Supplied text ▸
------------------------------
The other day, Lesley wrote about Erfolgtraurigkeit, the flagellation that some of us inflict on ourselves whenever someone else around us does well. When I read it, I started thinking about Julieanne's piece begging people to stop saying they HATE celebrities.
It feels, to me, like these are facets of jealousy -- or envy, which is technically about things people have instead of the people themselves. And then Emily sent around this link. It's a post from Hello Giggles about 10 people the author is jealous of -- and knows she shouldn't be. It made me wonder about jealousy, about the ways we give into it and the ways in which it makes our own lives harder.
I am not a particularly jealous person, though I definitely fall prey to that Erfolgtraurigkeit. Still, I rarely look at someone else and wish I were in their shoes.
This is largely because I have phenomenal shoes, y'all. (Just kidding. But not really.)
It's also because no matter how awesome someone else's life looks, I figure they have their own trials. No one has a perfect life and while I might not be able to imagine someone else's problems based on their image, odds are good I am spectacularly ill-equipped to deal with those issues. The Hello Giggles post acknowledges this, too.
Here is a thing that sometimes happens: I'm fat (as you might have noticed). And if a fat person is critical of a thin person (no matter what the reason), someone always takes the opportunity to say, "You're just jealous." It happens to other people, too -- it's called "sour grapes," right?
This is a pretty effective means of derailing criticism -- it dismisses any critique as invalid. It assumes that there are hierarchies in which jealousy is automatic; it assumes fat women will always be jealous of thin women, poor people will always be jealous of rich people, "regular" people will always be jealous of famous people, and single women will always be jealous of engaged women.
And that sets up or maybe just reinforces that some kinds of people are just better than other kinds of people.
I can't get behind that.
All of that sounds like a recipe for being miserable and unhappy, honestly. I mean, it's hard enough to feel like you are somehow not measuring up to another person. What does it do to us if we are then sitting around feeling hateful about other people that we perceive as having things they don't deserve?
------------------------------
Required work ▸
A. In the essay on jealousy, what does the writer say envy is technically about?
B. Reproduce the passage of the essay on jealousy between "All of that" and "they don't deserve?", inclusive.
The material that comes next has nothing to do with the essay on jealousy.
------------------------------
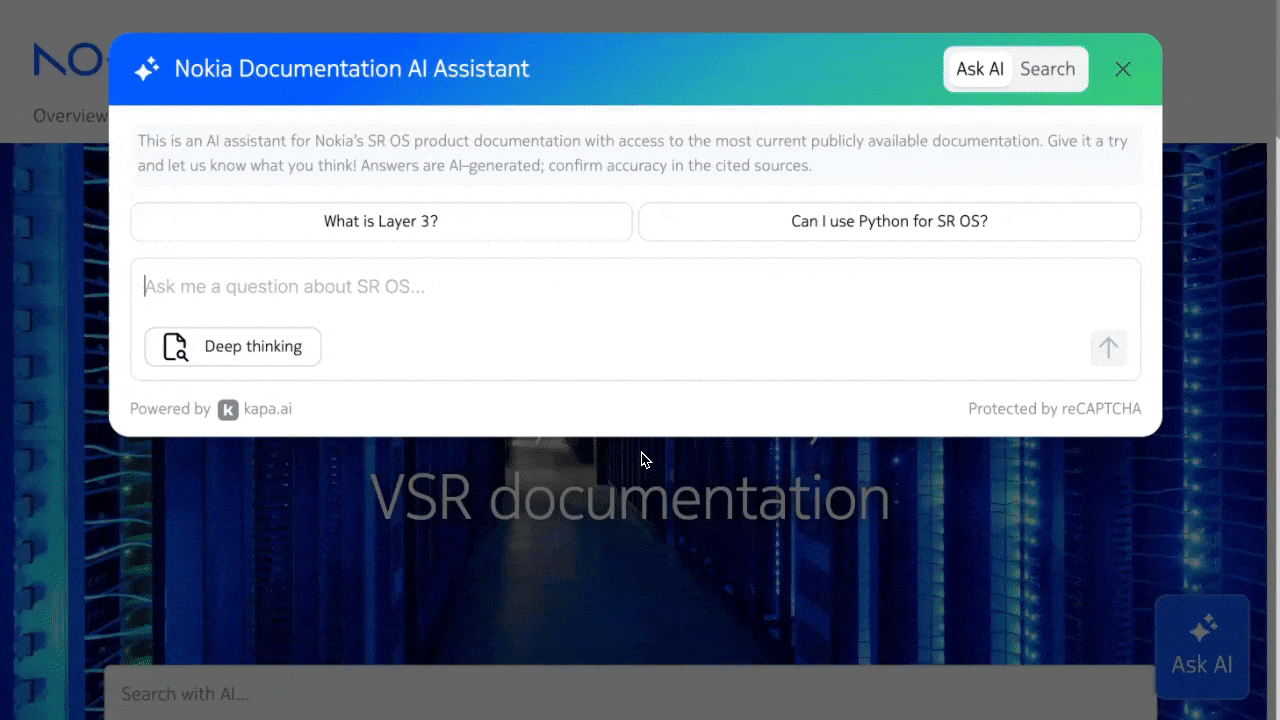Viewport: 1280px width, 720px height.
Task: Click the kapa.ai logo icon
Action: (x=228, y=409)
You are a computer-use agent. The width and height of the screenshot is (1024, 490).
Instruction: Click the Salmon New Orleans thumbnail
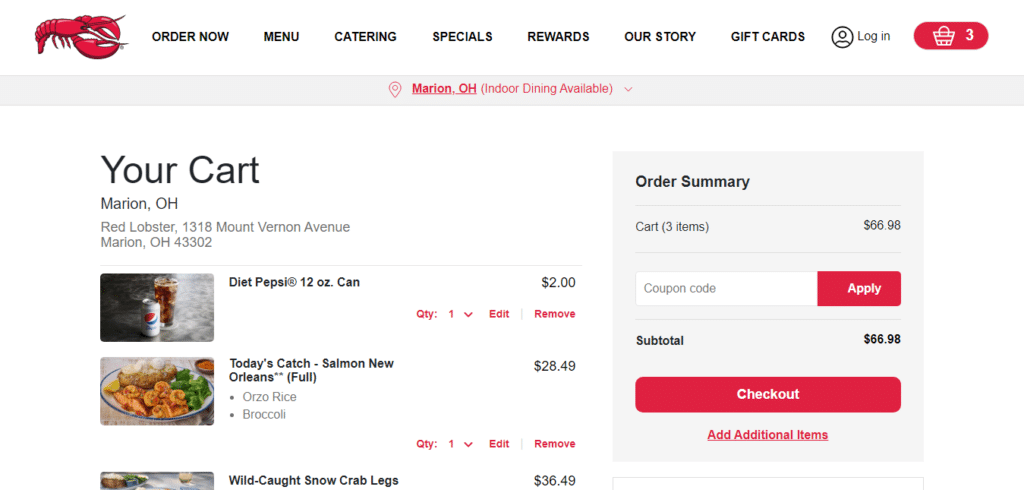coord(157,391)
------------------------------
Answers in order ▸
A. Envy is technically about things people have instead of the people themselves.

B.
All of that sounds like a recipe for being miserable and unhappy, honestly. I mean, it's hard enough to feel like you are somehow not measuring up to another person. What does it do to us if we are then sitting around feeling hateful about other people that we perceive as having things they don't deserve?